“In questo locale è vietato l’ingresso agli israeliani”. Un cartello che ricorda periodi bui da dimenticare quando l'ingresso a un esercizio commerciale qualsiasi era vietato a persone come tutte ma "diverse" solo per chi voleva avere una supremazia. Ma questo messaggio non è di tanti anni fa, è di questi giorni di fine luglio, comparso sulla porta del bar del terminal bus di Termoli, come ha denunciato il Quotidiano del Molise. Tante sono state le reazioni di indignazione e condanna del gesto, accanto anche a qualche dimostrazione di solidarietà, tanto che lunedì 28 luglio le forze dell'Ordine hanno provveduto a far rimuovere l’avviso ritenuto discriminatorio e contrario ai principi costituzionali. Il titolare del bar si è così giustificato: "Voleva essere una protesta contro la guerra in Palestina, non un gesto antisemita".
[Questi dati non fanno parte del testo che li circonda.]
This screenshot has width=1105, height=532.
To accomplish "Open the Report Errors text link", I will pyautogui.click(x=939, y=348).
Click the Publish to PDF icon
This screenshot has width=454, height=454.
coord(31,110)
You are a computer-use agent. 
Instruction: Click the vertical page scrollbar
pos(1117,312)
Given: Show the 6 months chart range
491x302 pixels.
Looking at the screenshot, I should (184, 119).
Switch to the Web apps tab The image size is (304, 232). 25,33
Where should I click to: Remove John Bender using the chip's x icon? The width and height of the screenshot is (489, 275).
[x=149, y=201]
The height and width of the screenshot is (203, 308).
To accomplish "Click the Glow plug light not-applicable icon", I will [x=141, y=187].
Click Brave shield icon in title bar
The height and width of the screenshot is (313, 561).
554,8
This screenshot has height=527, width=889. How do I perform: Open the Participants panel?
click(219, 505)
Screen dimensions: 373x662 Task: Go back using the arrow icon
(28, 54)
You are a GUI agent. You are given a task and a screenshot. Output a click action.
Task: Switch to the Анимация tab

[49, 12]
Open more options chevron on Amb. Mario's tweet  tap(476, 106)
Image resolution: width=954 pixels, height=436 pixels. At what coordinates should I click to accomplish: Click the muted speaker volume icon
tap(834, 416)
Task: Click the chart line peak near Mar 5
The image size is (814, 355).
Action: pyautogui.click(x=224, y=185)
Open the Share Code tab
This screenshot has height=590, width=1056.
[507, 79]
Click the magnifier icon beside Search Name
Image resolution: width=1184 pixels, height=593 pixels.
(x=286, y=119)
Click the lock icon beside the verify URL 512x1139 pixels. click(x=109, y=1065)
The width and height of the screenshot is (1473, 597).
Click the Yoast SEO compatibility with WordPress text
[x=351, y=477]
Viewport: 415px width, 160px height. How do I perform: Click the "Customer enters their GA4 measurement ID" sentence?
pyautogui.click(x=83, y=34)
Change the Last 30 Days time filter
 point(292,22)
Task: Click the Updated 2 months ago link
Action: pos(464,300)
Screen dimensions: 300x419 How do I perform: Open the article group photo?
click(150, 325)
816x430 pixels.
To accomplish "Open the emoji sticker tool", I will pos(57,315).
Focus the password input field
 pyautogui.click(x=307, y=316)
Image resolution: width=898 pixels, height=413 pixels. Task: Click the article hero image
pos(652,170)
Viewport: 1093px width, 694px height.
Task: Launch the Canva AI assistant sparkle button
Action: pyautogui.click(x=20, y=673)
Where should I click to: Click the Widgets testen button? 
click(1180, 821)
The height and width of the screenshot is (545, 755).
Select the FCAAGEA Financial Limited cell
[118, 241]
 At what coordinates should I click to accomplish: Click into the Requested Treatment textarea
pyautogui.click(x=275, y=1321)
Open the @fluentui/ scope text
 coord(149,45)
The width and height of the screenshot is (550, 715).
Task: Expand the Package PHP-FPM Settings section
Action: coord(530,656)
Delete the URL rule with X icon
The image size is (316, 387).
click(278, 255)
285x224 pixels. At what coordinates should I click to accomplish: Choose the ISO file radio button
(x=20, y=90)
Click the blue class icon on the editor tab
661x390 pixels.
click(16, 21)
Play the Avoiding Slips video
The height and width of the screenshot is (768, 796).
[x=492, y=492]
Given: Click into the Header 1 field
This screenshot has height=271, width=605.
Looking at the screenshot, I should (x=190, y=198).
"Non voleva essere un atto razzista né antisemita – ha dichiarato al giornale locale - ma una forma di protesta contro ciò che sta accadendo a Gaza. Con il senno di poi capisco che il messaggio possa essere stato interpretato come offensivo o discriminatorio, ma non era questa l’intenzione". L'autore del cartello si è poi pentito della maniera usata: "Potevamo usare parole diverse ma il nostro gesto nasceva da un’indignazione profonda. Non ce l’ho con Israele come popolo, ce l’ho con la guerra".
Sul web su moltiplicano i commenti. E c'è anche quello del proprietario del bar in questione, Rodolfo Rampa: "Il mio messaggio sarebbe imbarazzante, ma ciò che il popolo israeliano sta compiendo a Gaza cosa sarebbe?". Poi c'è chi dà dei consigli: "Potevano scrivere vietato l'ingresso ai sostenitori dello stato sionista di Israele! Per fortuna ci sono israeliani che si ribellano e protestano! E poi sarebbe stato più inclusivo". Ma anche: "Ognuno a casa sua è libero di far cosa vuole, ha molto più senso questo cartello che il divieto di balneazione ai cani al mare...". E ancora: "Sono d’accordo con l’intenzione di fare qualcosa per Gaza e prendere una posizione ma non è che tutti gli Israeliani siano a favore di quello che fa il governo. Sono disgustato da quello che accade lì anche io ma questi gesti poi danno alibi alla questione dell’antisemitismo e francamente sono discriminazioni inaccettabili".
Viene alla mente, per ragioni opposte, un altro cartello di un altro esercizio commerciale, esattamente una gelateria toscana "De 'Coltelli" del maestro Gianfrancesco Cutelli che ha sempre dimostrato il suo impegno civile e sociale in positivo (sua l'iniziativa di qualche giorno fa con il "Gelato per la pace" per sostenere l'azione di Medici senza frontiere a favore delle vittime civili di Gaza). Era il 2021 quando sulla vetrina dei suoi due locali (ora ne ha uno a Pisa, allora ne aveva un altro anche a Lucca) attaccò un manifesto con la scritta: "Si prega la gentile clientela di non accedere al locale se si manifestano sintomi di: Covid 19, Razzismo, Omofobia. Grazie per la collaborazione". Un messaggio chiaro creato con l'estro di un gelatiere discendente alla lontana "ma soprattutto nello spirito e nel gusto" del famoso Francesco Procopio Cutò che diventa Dei Coltelli, il cuoco siciliano che viene considerato l'inventore dei gelati e che aprì la prima gelateria a Parigi. Come dire il gusto oltre alla bellezza può salvare il mondo.